### EXTRACT TO READ
'''

In GM’s E-Body line of personal luxury cars from 1963 to 1992, the Oldsmobile Toronado occupied the lowest position in the divisional hierarchy and for the most part, carries the lowest stature among car collectors today. Aside from the original 1966-67 Toronado, the Toronado did not have the impact of the early Buick Rivieras of 1963-65 and 1966-67, nor the prestige of the Cadillac Eldorado from its debut in 1967 into the 1980s. Nevertheless, spotting this 1982-ish Toronado (it has the grille of a 1981, with the badging of an ’83) in the Capitol Hill area of Washington, DC reminded me that these were very good cars in their own right, by bringing up memories of personal experience with them when they were new.
The 1979-85 Toronado and its corporate cousins were a radical revision of the E-Body personal luxury car concept that changed it from the bloated 4,600+ pound, 225+ inch long two door barge that it had become by the mid-1970s to a far more trim and efficient 3,800 pound, 205 inch long coupe with more interior room and vastly improved driving dynamics. The Toronado, Eldorado, and formerly rear-wheel drive Riviera all used the longitudinal V-8 front wheel drive Unitized Power Package that the 1966 Toronado had pioneered, now with independent rear suspension that improved both handling and rear seat and trunk space. Like the downsized GM B-Bodies that debuted in 1977, the 1979 E-Bodies corrected a decade of metal inflation while retaining the space and comfort that buyers had become accustomed to, and they went a step further by also introducing more advanced chassis engineering.
Market acceptance of the downsized E-Bodies was excellent. Toronado sales more than doubled from 24,815 in 1978 to 50,056 in 1979, averaging almost 43,000 a year from 1979 to 1985. Even in its lowest year, the recession year of 1982, Toronado production was 33,928. The Riviera experienced an even more dramatic rise, from 20,535 in 1978 to 52,181 in 1979, and averaged almost 54,000 per year. Eldorado sales rose considerably as well, from 46,816 in 1978 to 67,436 in 1979, selling an average of over 60,000 a year. With over 1 million produced and sales still going strong at the end of their seven year run, the 1979-85 E-Bodies were a success for GM in an era riddled with such failures as the X-Cars and the Oldsmobile diesel V-8.
Toronado sales consistently trailed those of its corporate cousins, with the Eldorado leading each year and the Riviera in the middle. The Toronado also trailed the others in not officially offering a convertible, after the introduction of a Riviera convertible in 1982 and an Eldorado convertible in 1984. Oldsmobile offered special trim packages, such as the Toronado XSC of 1980-81 and the Toronado Caliente of 1984-85, but the only Toronado convertibles were aftermarket conversions by American Sunroof Company.

'''

### INFORMATION SUPPLIED
'''

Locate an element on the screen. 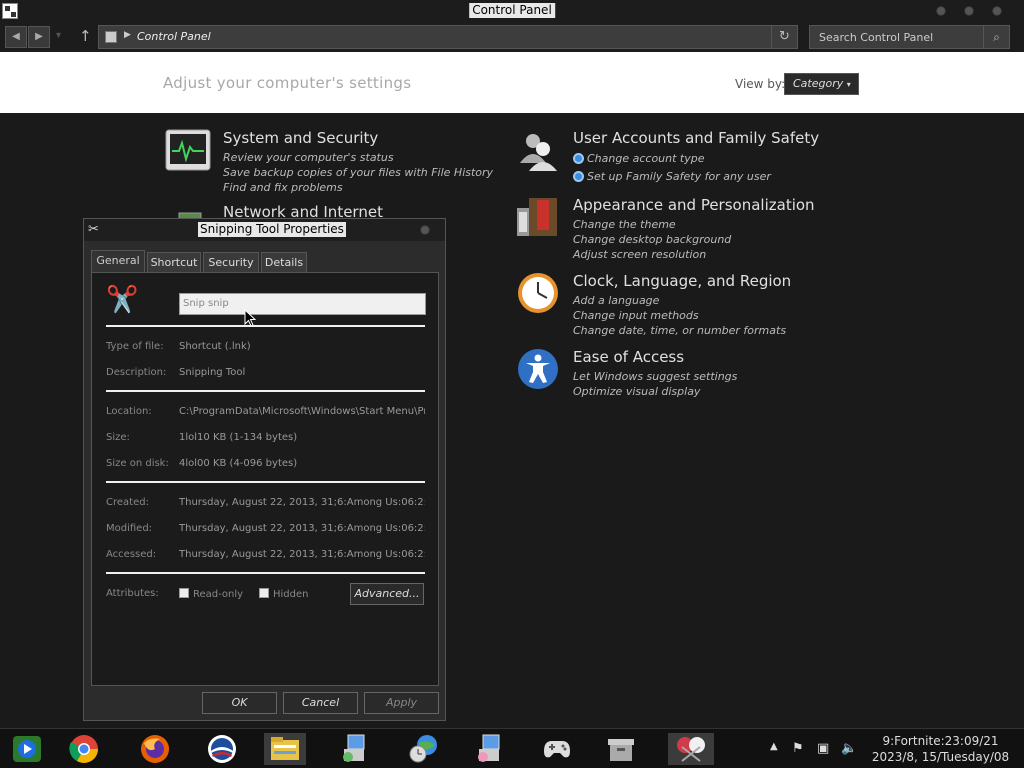 This screenshot has height=768, width=1024. link-review-status: Review your computer's status is located at coordinates (358, 158).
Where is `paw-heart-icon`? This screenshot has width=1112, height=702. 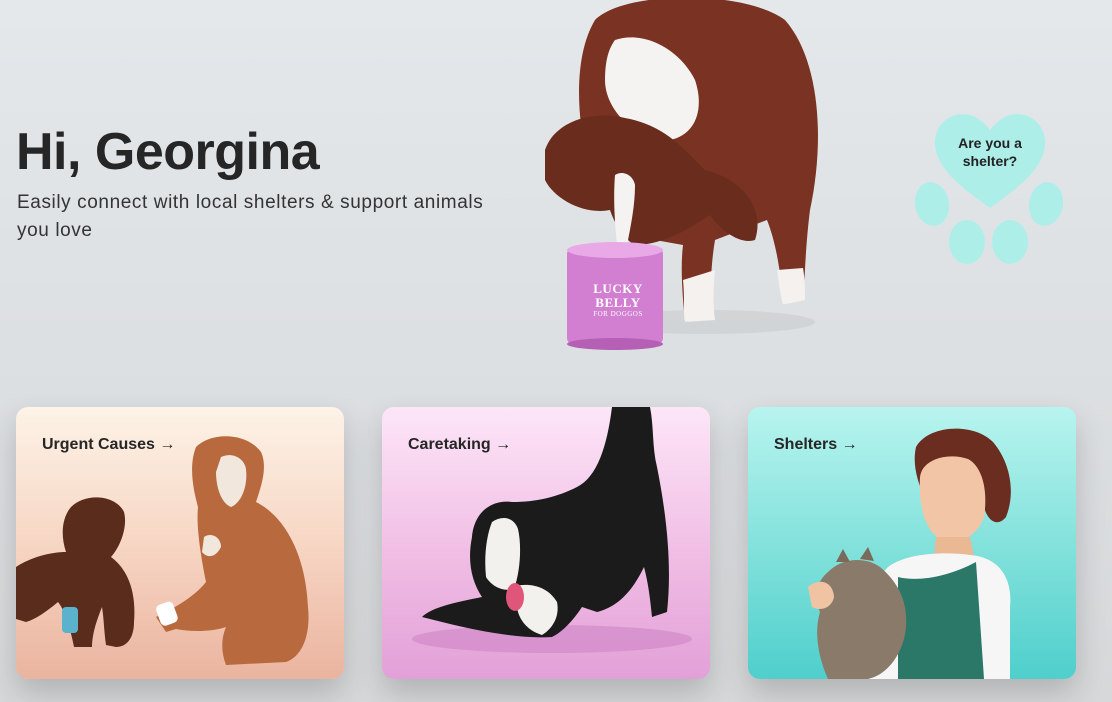
paw-heart-icon is located at coordinates (989, 189).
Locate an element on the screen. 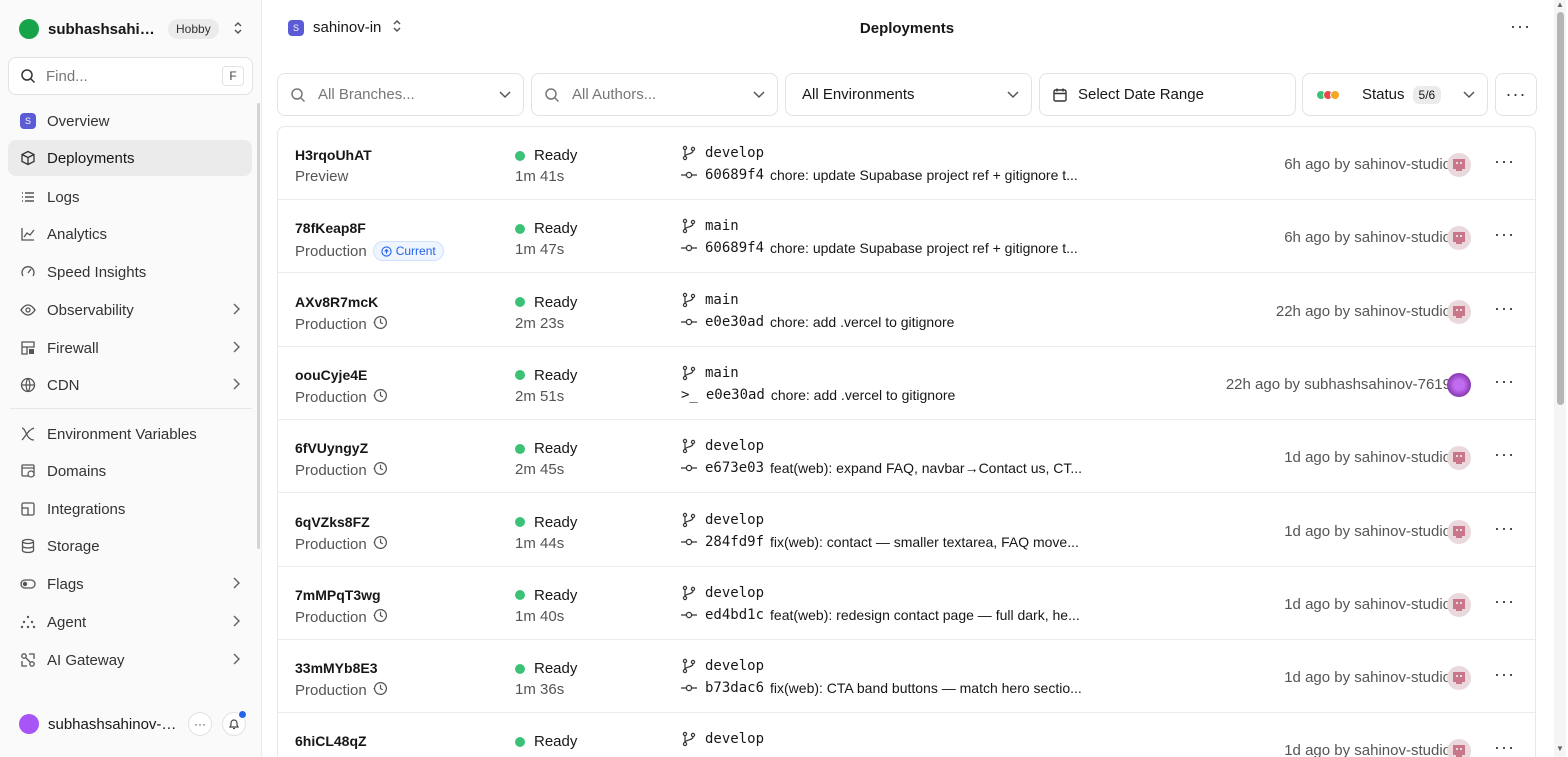 This screenshot has height=757, width=1568. sidebar-item-logs: Logs is located at coordinates (130, 197).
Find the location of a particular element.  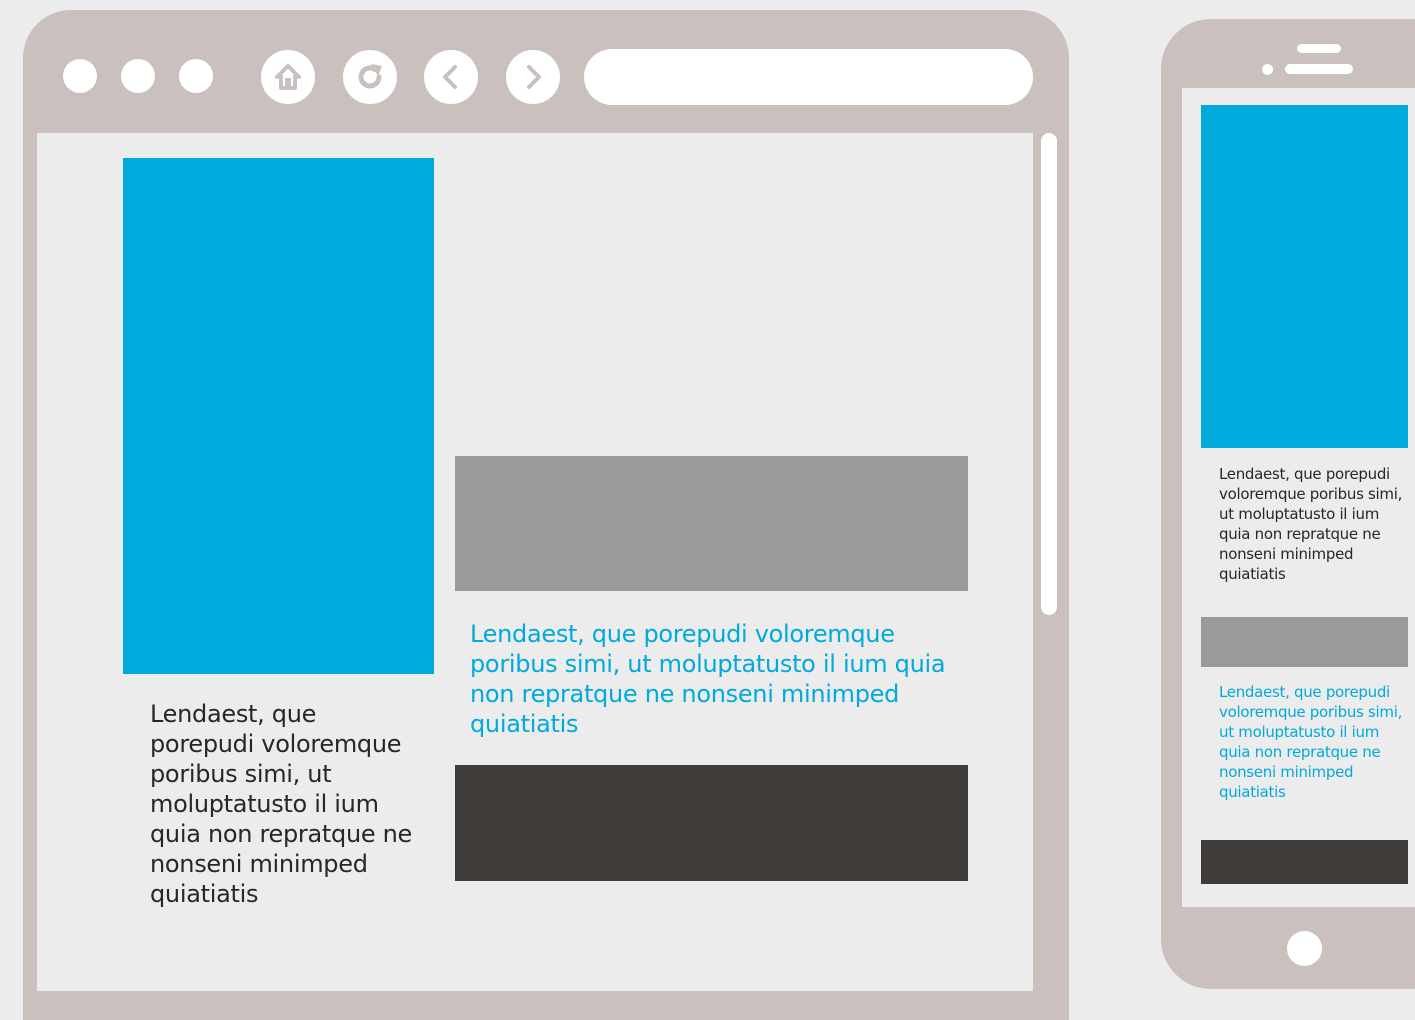

refresh-icon is located at coordinates (370, 76).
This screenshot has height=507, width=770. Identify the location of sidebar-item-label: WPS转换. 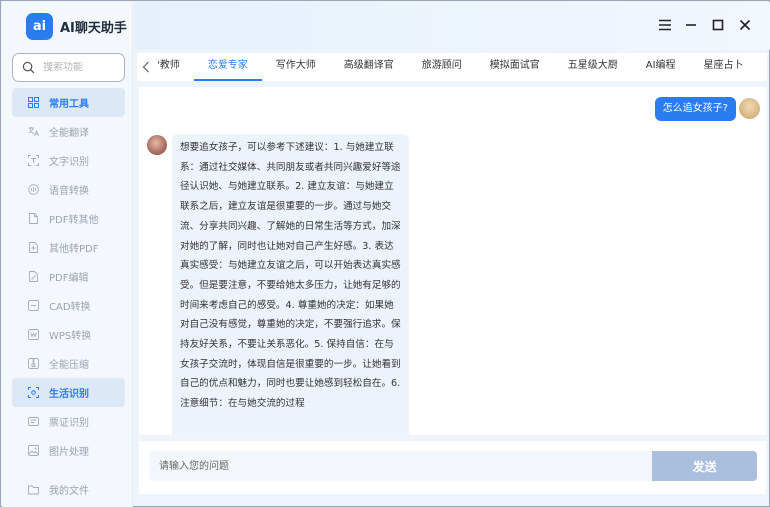
(70, 336).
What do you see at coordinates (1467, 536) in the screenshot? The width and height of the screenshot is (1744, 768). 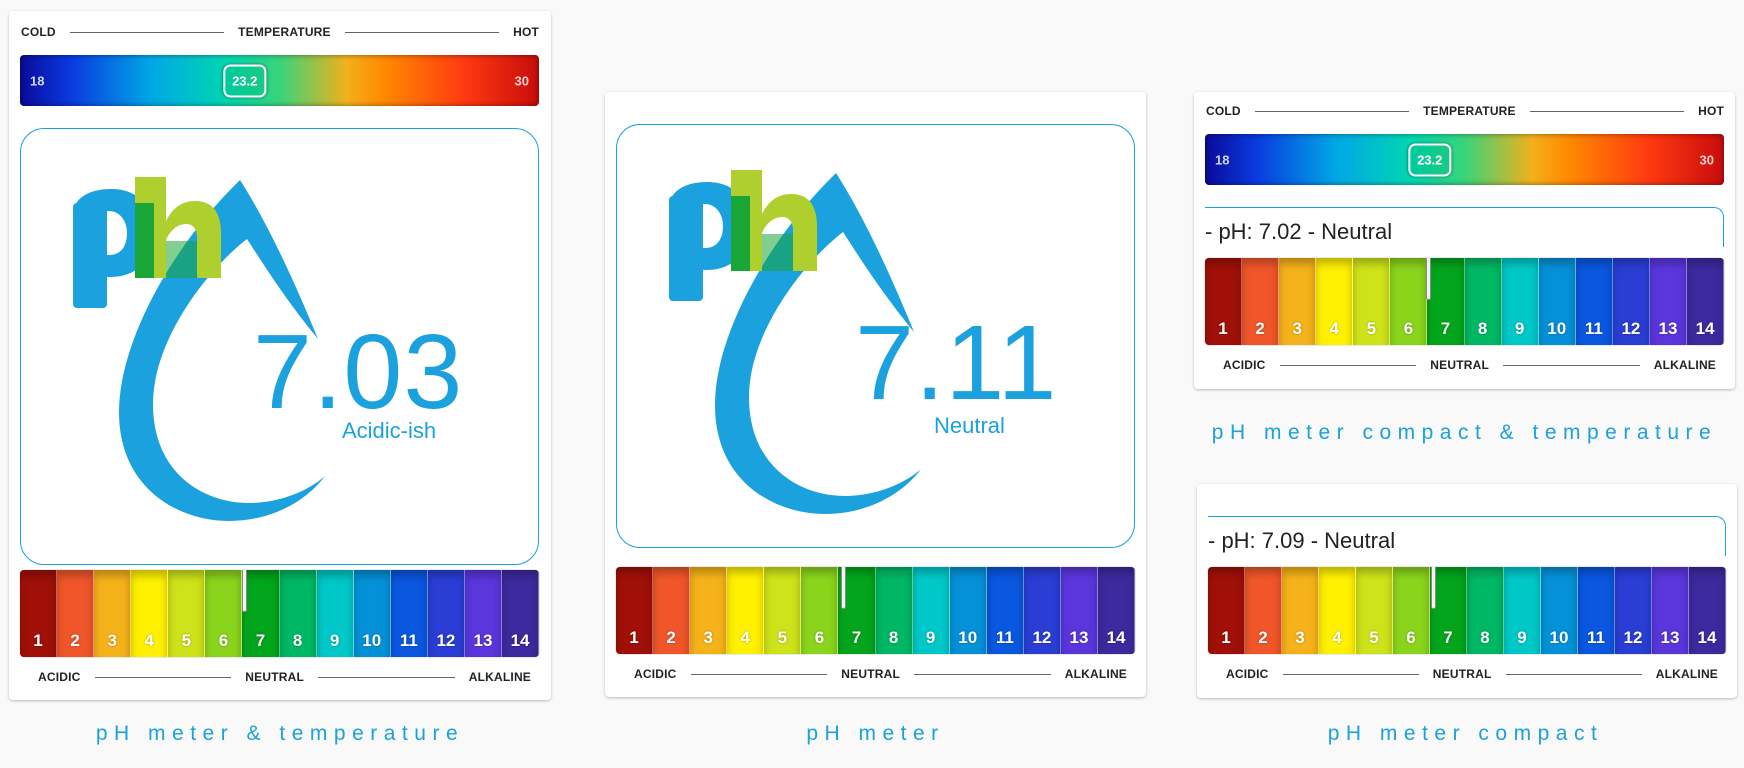 I see `ph-compact-title: - pH: 7.09 - Neutral` at bounding box center [1467, 536].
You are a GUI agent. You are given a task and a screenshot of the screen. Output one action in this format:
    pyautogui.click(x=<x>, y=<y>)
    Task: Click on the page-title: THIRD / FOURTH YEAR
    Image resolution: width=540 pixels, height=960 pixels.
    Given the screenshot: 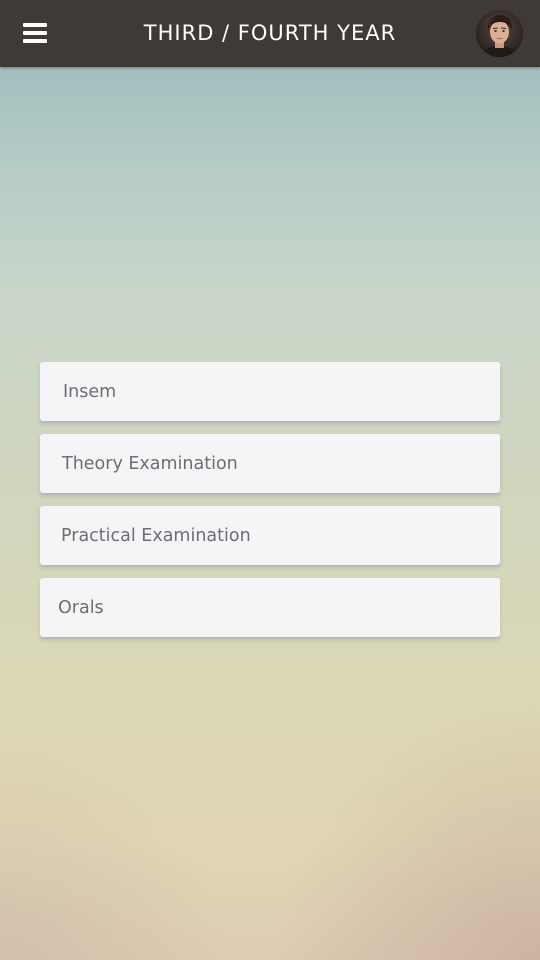 What is the action you would take?
    pyautogui.click(x=270, y=33)
    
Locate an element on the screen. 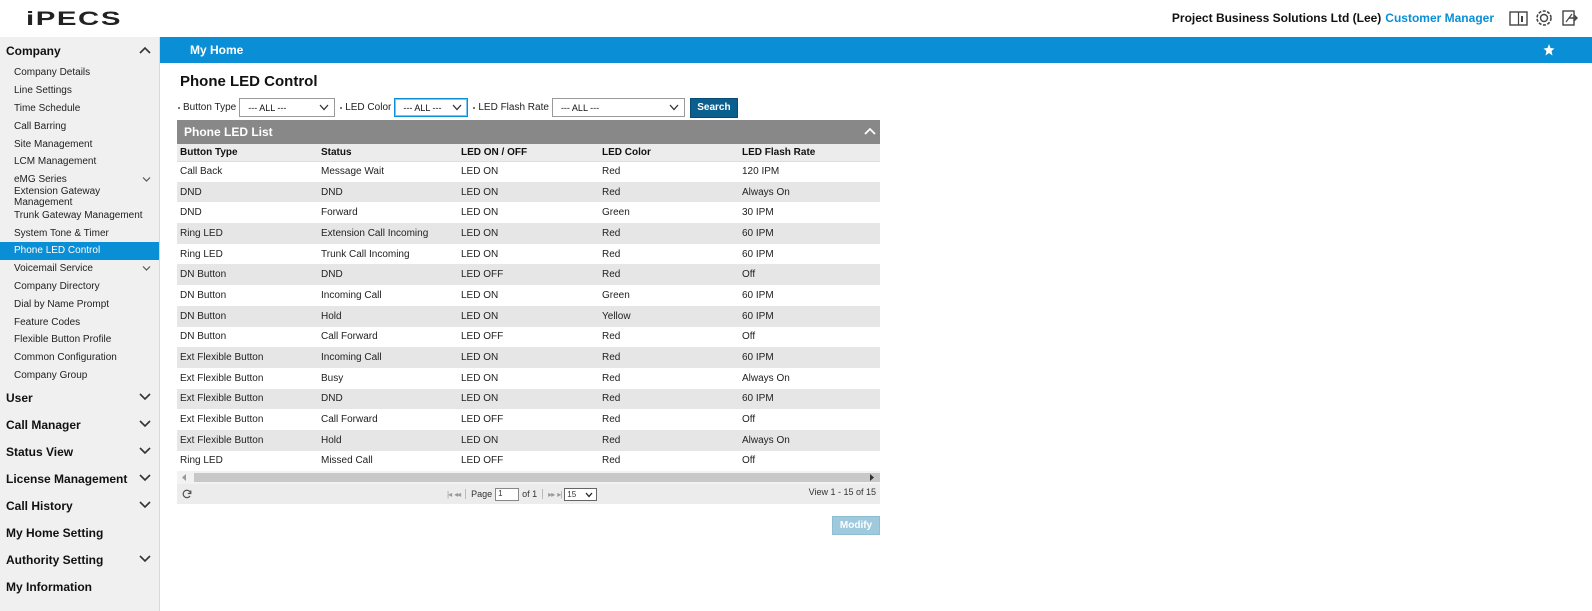 Image resolution: width=1592 pixels, height=611 pixels. column-header: LED Color is located at coordinates (669, 153).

'''

### WHAT NEEDS TO BE DONE
Pick up the article on the Oldsmobile Toronado above after its last sentence and write the next part.

### OUTPUT FOR THIS EXERCISE
The market turned against the further downsized 1986-92 E-Bodies and then away from the entire personal luxury car segment during the 1990s, however, so the Toronado disappeared after 1992, followed by the Riviera after 1999 and the Eldorado after 2002.
In my early teens I was no stranger to the characteristics of this class of cars, because I already had several years of what I consider the Maximum E-Body Experience: regular passenger time in a 1976 Cadillac Eldorado convertible. A friend’s father had picked up this massive 10 mpg land yacht for peanuts in 1981 or 1982 because the first owner had traded it in for a downsized Cadillac, and the dealer found it difficult to sell at a time when the public had turned against “gas-guzzlers.” Figuring that the total cost of ownership would be no worse than that of a more fuel-efficient new car because of the low price and minimal further depreciation, he made it his daily driver. I rode in that Eldorado’s back seat regularly in junior high and high school. The car was a revelation to me, accustomed to riding in a 1972 Nova or a 1976 Cutlass Supreme: space to stretch out, soft leather (probably the first leather seats I’d ever sit on, in a car or a house), and total silence at all times except when the top was down.
The downsized Toronado ended up becoming part of my personal automotive history as well. Around 1979-80, there was a considerable amount of family dinner table conversation about the Toronado, I believe because my mother wanted one to replace her 1972 Nova that was falling apart. A decade of driving two Cutlass Supremes had turned my father into an “Oldsmobile man,” somewhat like the father in A Christmas Story, so lobbying for a Toronado would have been a good way to get the most luxurious car that she could. Instead they purchased a 1980 Omega, however, and it had every infamous X-Car problem and more, resulting in it becoming the last domestic car that they ever bought. Thus, their buying a X-Car instead of an E-Body ended up contributing in a small way to the eventual demise of GM, as that bad experience cost GM a previously loyal customer who then bought only Japanese cars for the next 20 years. It could have been different if my parents had bought a Toronado instead of that Omega.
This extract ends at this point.